■ Document section ■
>>
An Economic Policy for an Election Year
Murray Weidenbaum. Murray Weidenbaum is director of the Center University ., The Christian Science Monitor
TODAY'S economic conditions present a bonanza for doom-and-gloom peddlers. It is so easy to identify serious shortcomings, notably slow growth and high unemployment.
But the ephemeral debates of the day overlook the fundamentals of the situation. The United States is going through several painful but necessary adjustments all at the same time: adjusting to the end of the cold war, dealing with an economic slump, working off a tremendous array of surplus real estate, and reducing the unusual indebtedness of consumers and businesses.
It is a tribute to the underlying strength of our private-enterprise economy that, under these difficult conditions, it is continuing to grow at all - even though at times we need a microscope to spot the increase.
Meanwhile, we must be wary of the nostrums offered by the critics who are rattled by recent events. Those who urge hasty and drastic action should take a leaf out of the physicians' standard guidance: "First, do no harm." In the late 1970s we saw how quickly rising inflation can be generated. Likewise, in the early 1980s we experienced the pain involved in bringing down escalating inflation.
<<
■ Collected material ■
>>
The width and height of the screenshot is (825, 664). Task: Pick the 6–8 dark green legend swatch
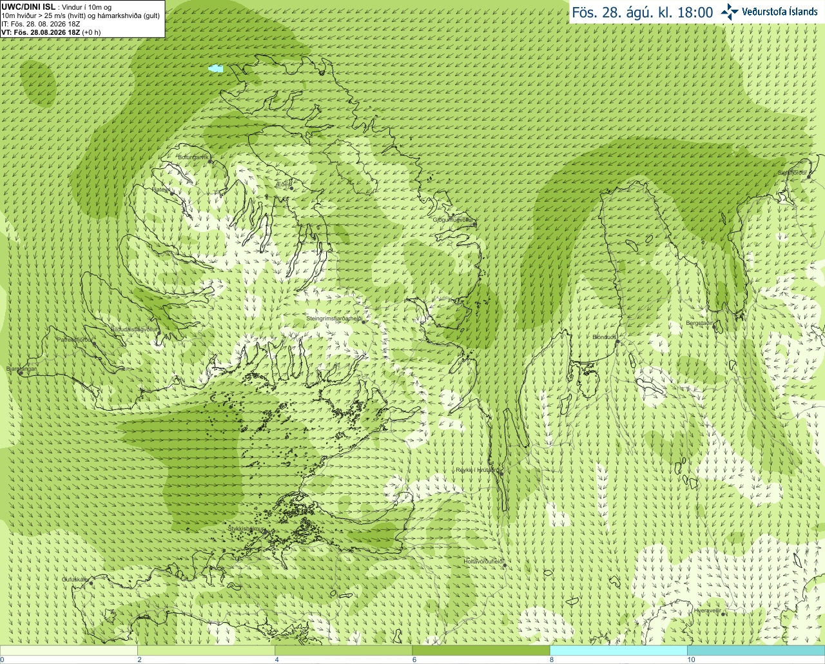pyautogui.click(x=481, y=650)
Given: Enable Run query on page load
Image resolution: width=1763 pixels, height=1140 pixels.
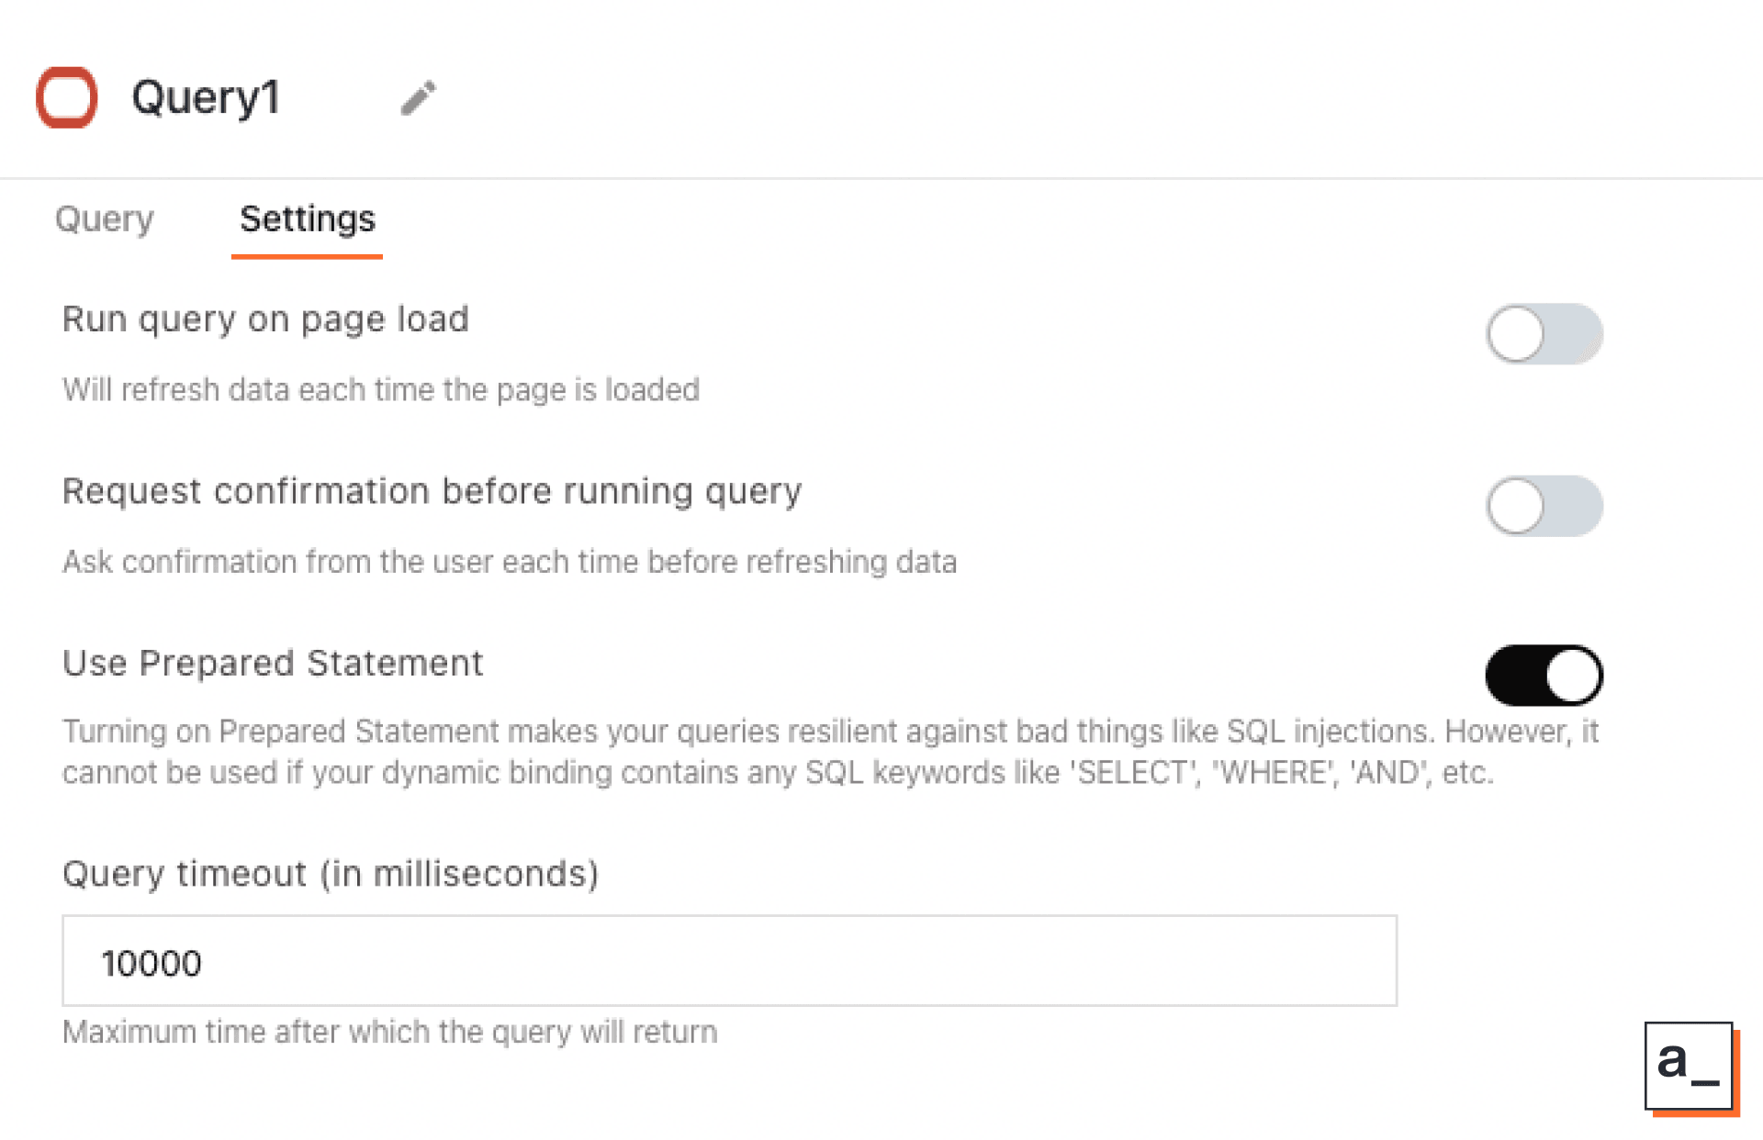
<<
■ Your task ■
Reproduce word for word the stretch of the election-year economics article above from "An Economic Policy" up to and including "spot the increase.".

■ Solution to this task ■
An Economic Policy for an Election Year
Murray Weidenbaum. Murray Weidenbaum is director of the Center University ., The Christian Science Monitor
TODAY'S economic conditions present a bonanza for doom-and-gloom peddlers. It is so easy to identify serious shortcomings, notably slow growth and high unemployment.
But the ephemeral debates of the day overlook the fundamentals of the situation. The United States is going through several painful but necessary adjustments all at the same time: adjusting to the end of the cold war, dealing with an economic slump, working off a tremendous array of surplus real estate, and reducing the unusual indebtedness of consumers and businesses.
It is a tribute to the underlying strength of our private-enterprise economy that, under these difficult conditions, it is continuing to grow at all - even though at times we need a microscope to spot the increase.